Rapid synthesis of doped metal oxides via Joule heating for oxygen electrocatalysis regulation

The development of low-cost, high-performance, and earth-rich electrocatalysts for the oxygen evolution reaction (OER) and oxygen reduction reaction (ORR) is critical for Zn-air batteries (ZABs). Various doping and other modification methods lead to a large number of material systems, which require a rapid synthesis method for rapid screening. This study provides a simple and quick method for the synthesis of doped metal oxides as highly active catalysts in ZABs. Metal oxides with different structures, such as rock salt oxides, perovskite oxides, and so on, were synthesized by Joule heating, achieving rapid structural screening.

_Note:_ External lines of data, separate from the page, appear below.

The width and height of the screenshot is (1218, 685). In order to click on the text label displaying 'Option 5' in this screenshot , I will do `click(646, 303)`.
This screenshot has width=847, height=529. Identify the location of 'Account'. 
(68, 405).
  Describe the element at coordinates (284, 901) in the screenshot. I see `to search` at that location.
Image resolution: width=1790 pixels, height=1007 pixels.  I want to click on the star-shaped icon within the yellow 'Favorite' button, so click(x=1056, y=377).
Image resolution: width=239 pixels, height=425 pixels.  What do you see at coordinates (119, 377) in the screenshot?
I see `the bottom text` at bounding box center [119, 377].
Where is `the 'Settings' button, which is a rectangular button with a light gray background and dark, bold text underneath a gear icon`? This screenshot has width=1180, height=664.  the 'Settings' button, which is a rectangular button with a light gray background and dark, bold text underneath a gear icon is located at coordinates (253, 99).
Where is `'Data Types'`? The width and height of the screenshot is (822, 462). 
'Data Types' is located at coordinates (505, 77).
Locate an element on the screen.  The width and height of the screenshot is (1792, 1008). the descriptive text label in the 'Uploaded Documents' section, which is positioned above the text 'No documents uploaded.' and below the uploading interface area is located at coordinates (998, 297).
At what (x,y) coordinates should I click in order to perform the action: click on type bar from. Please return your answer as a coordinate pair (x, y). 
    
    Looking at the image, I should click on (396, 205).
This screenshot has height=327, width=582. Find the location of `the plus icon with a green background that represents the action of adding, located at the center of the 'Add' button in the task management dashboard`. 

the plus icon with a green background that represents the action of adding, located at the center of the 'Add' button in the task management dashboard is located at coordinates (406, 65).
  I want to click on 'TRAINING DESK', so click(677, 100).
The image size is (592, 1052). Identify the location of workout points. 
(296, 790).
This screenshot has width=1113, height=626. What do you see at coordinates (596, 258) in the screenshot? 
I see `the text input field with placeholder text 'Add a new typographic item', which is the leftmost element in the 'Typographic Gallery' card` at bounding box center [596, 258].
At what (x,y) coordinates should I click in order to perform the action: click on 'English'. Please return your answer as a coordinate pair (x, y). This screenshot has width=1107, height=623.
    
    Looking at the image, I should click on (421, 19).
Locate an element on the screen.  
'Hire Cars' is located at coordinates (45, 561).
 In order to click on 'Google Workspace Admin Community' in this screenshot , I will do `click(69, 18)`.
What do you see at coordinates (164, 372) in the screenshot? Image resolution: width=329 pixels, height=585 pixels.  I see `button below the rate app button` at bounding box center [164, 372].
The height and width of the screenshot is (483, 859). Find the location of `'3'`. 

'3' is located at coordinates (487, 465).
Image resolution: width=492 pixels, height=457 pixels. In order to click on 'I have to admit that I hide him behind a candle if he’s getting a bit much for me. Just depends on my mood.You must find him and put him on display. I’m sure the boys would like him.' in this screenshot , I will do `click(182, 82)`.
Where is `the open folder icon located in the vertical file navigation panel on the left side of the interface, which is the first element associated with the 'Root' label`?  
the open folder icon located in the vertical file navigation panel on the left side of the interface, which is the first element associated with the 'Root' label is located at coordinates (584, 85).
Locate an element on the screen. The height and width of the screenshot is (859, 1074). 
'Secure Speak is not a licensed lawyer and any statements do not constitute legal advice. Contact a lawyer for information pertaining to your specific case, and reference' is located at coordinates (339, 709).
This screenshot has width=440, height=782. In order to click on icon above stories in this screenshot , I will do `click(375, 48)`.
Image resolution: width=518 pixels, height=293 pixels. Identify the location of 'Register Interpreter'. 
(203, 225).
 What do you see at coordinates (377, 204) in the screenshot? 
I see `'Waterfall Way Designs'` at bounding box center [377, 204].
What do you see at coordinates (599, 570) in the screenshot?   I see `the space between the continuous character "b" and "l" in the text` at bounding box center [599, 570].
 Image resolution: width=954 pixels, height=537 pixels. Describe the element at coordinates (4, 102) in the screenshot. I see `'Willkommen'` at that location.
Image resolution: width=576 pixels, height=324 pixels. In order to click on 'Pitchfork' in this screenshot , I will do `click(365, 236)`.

Meanwhile, Fe, Mn, Ni, Zn, and Mg were also successfully doped in metal oxides, significantly improving the OER and ORR performance of CoO. Fe-CoO achieves an overpotential as low as 280 mV at a current density of 10 mA cm(-2) and exhibits excellent long-term stability. Fe-CoO + Mn-CoO ZABs show a high power density of 305 mW cm(-2) and significant durability, allowing stable cycling for more than 450 cycles at a current density of 5 mA cm(-2). The proposed design and synthesis strategy of highly active earth-rich catalysts paves the way for low-cost and rapid synthesis of electrochemical catalysts.

Automated summary

The development of low-cost, high-performance, and earth-rich electrocatalysts is critical for Zn-air batteries (ZABs). This study provides a simple and quick method for synthesizing doped metal oxides as highly active catalysts in ZABs. By doping Fe, Mn, Ni, Zn, and Mg in metal oxides, the OER and ORR performance of CoO is significantly improved.